━━━ Data provided

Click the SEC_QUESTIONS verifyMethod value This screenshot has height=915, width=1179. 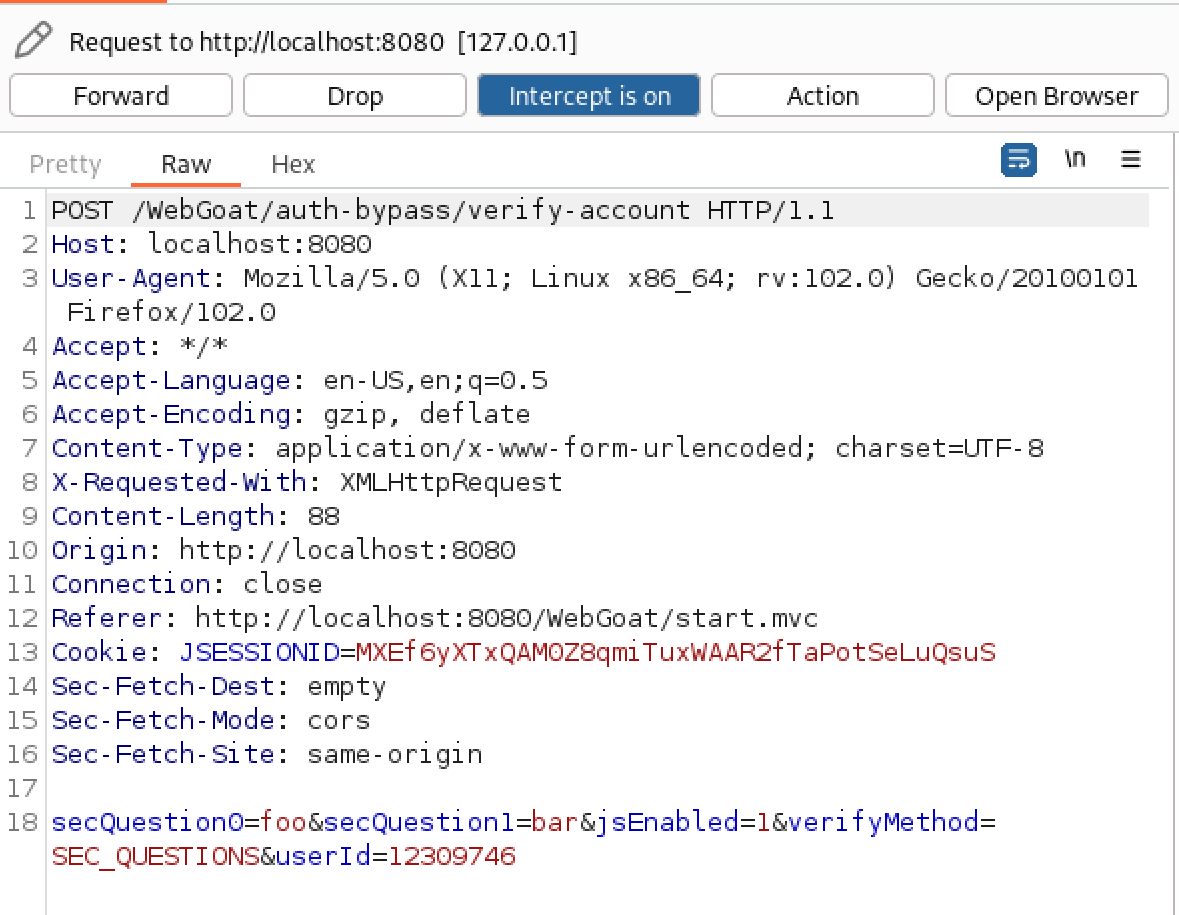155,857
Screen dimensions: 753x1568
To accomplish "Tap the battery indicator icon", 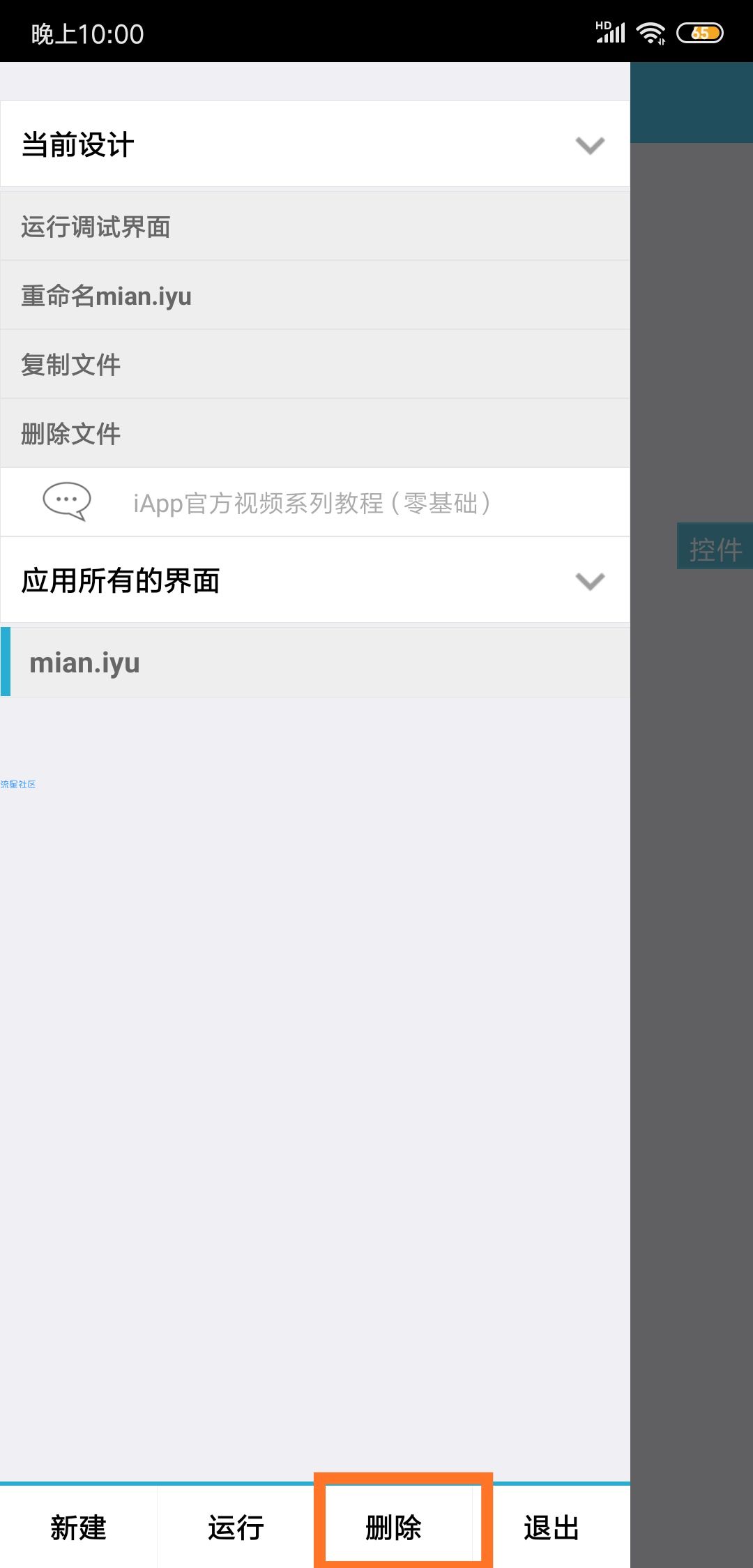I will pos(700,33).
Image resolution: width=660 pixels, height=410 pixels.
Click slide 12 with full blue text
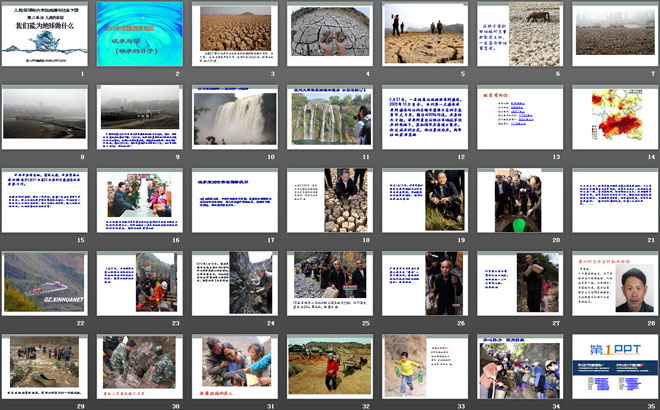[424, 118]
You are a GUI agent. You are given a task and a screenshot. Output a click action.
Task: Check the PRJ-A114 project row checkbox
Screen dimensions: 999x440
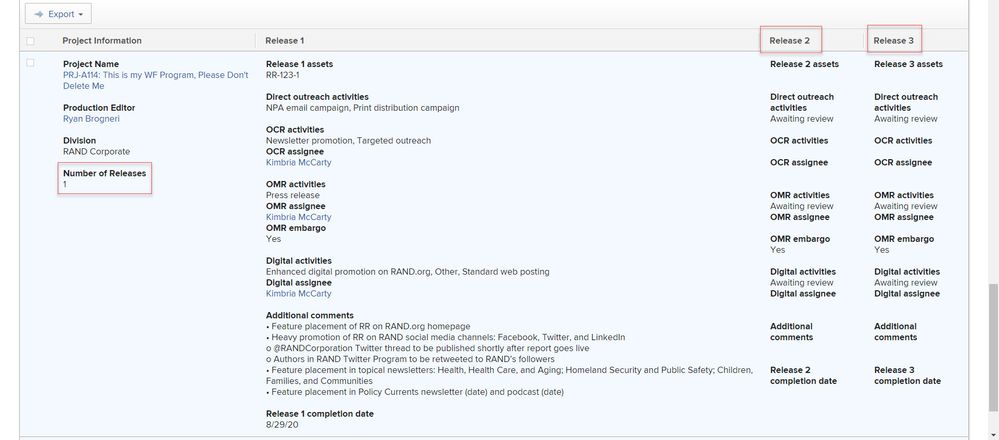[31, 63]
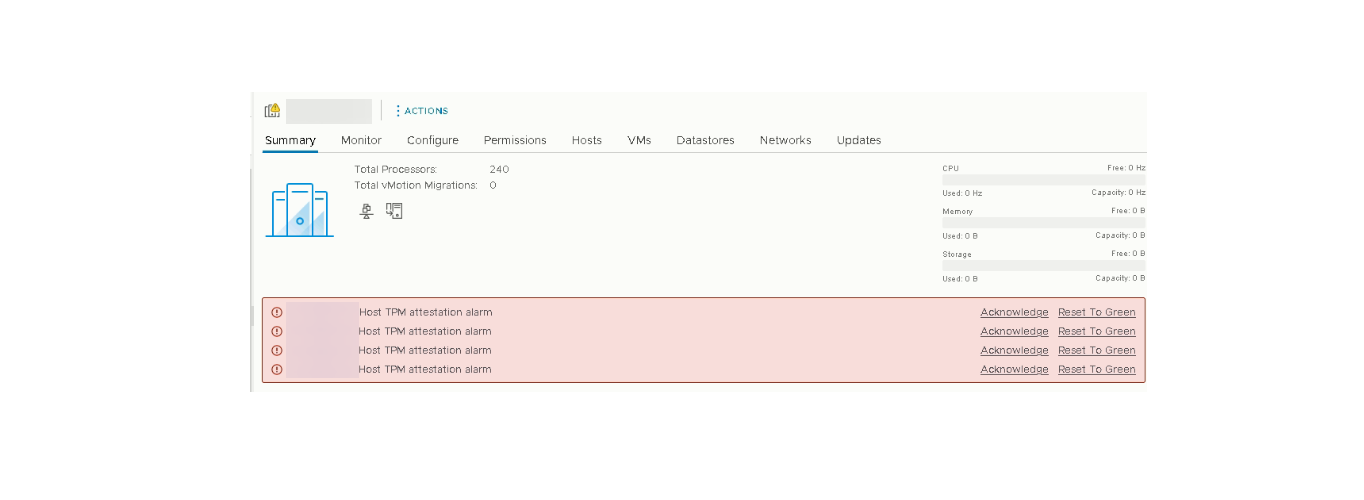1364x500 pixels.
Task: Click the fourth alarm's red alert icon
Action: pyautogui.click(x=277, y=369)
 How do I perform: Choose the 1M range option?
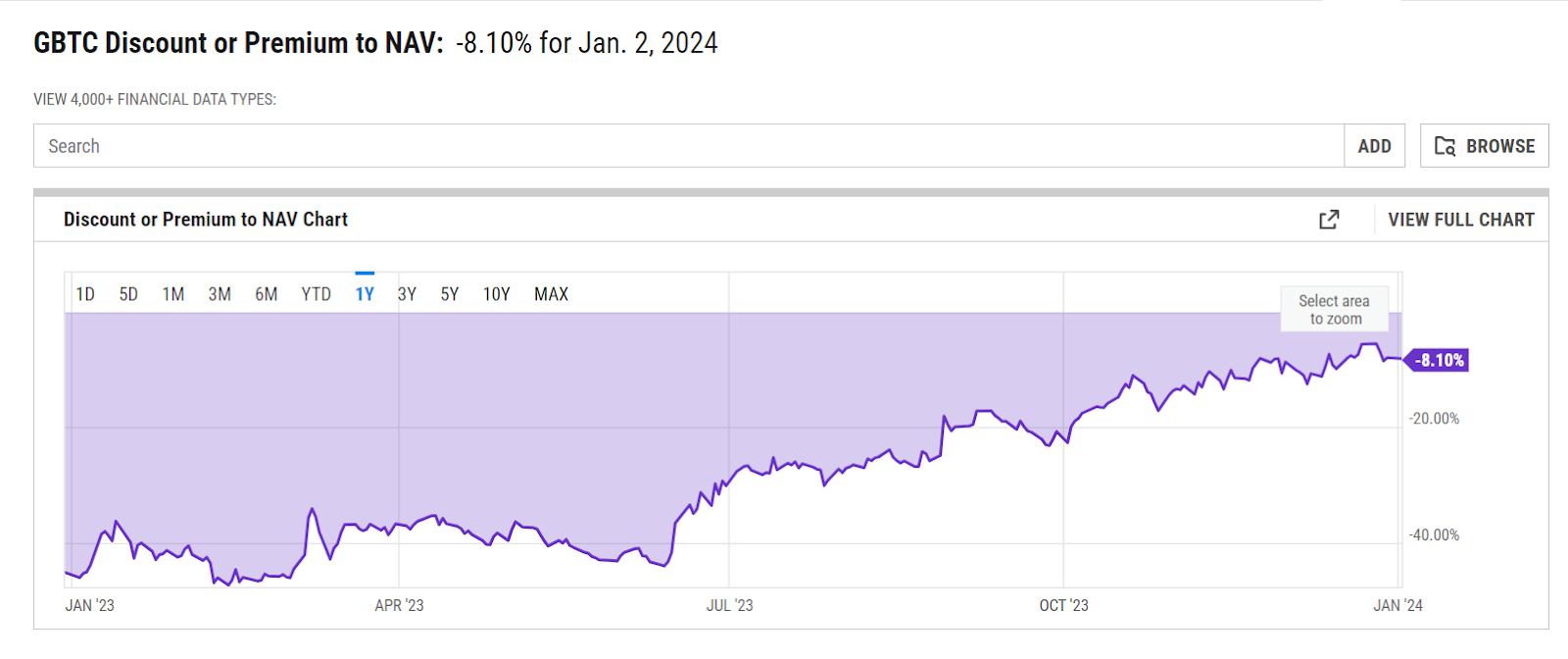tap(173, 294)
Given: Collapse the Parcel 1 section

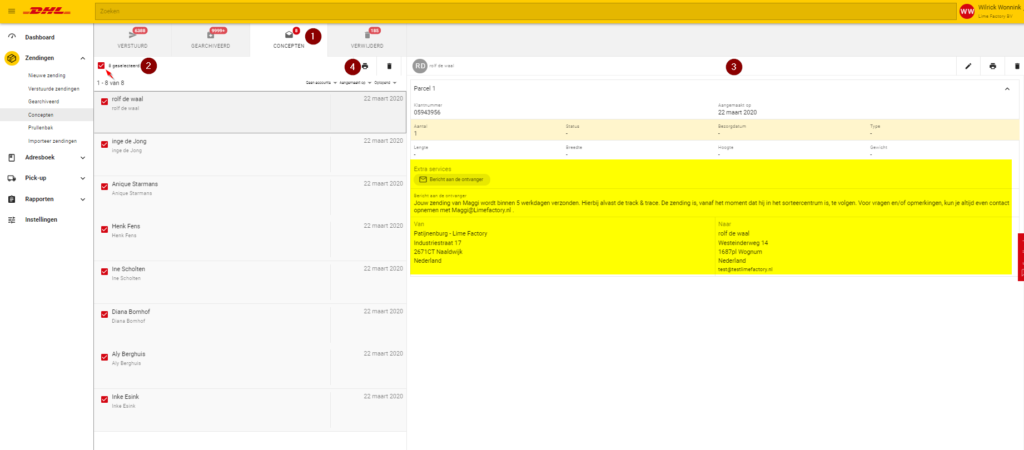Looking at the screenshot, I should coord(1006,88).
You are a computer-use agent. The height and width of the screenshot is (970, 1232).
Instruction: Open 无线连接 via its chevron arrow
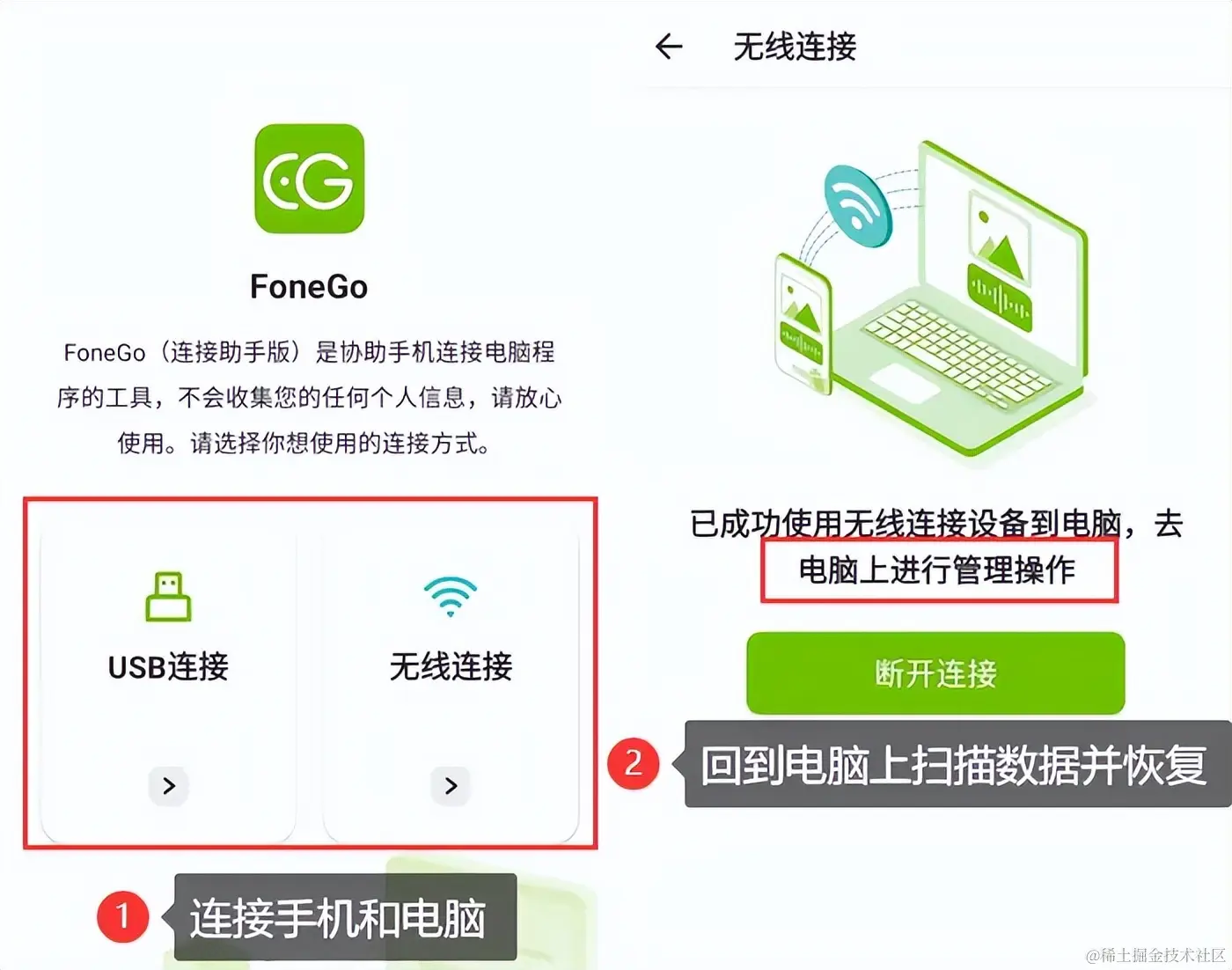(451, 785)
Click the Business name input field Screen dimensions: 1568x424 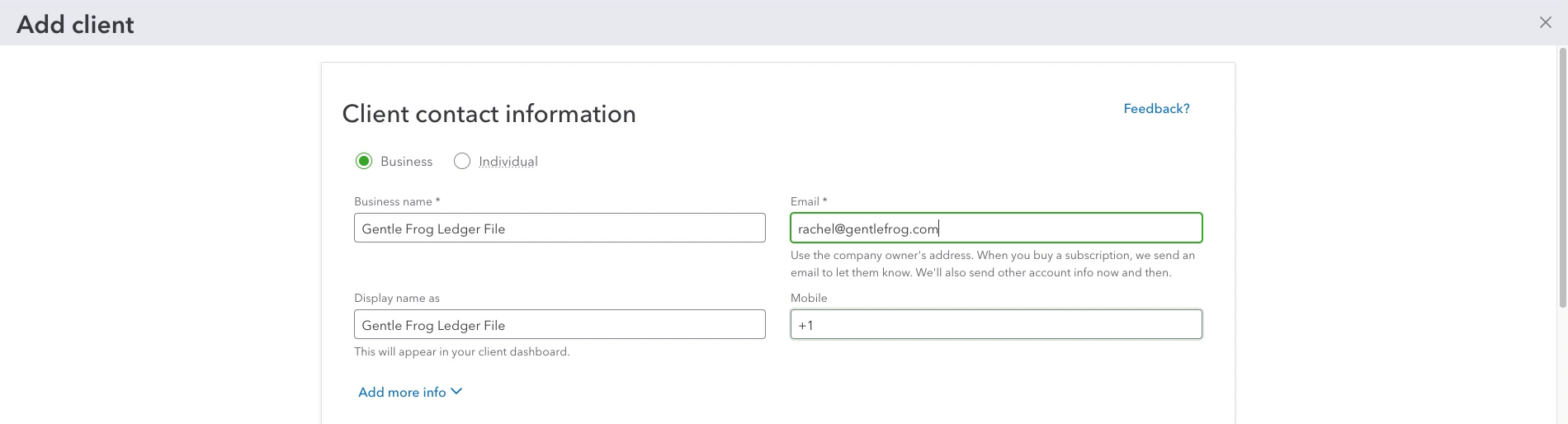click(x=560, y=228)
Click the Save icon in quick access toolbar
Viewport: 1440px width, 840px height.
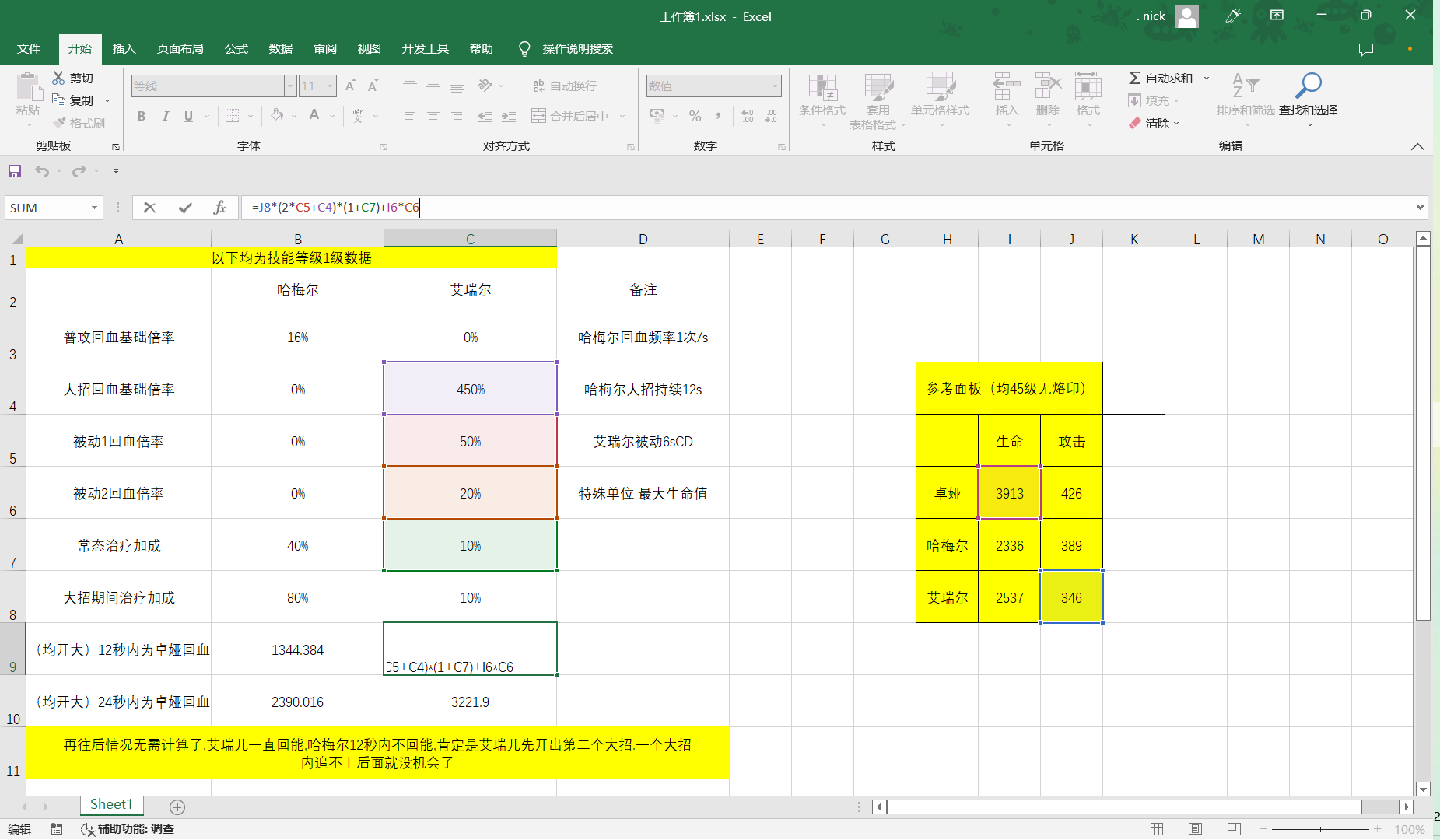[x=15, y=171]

━━━━━━

*What is being asked*
Each line that holds the string "agent" is to be copied from the entries above.

*Completed exercise*
You are a GUI agent. You are given a task and a screenshot. Output a click action.
You are a computer-use agent. The height and width of the screenshot is (970, 1232).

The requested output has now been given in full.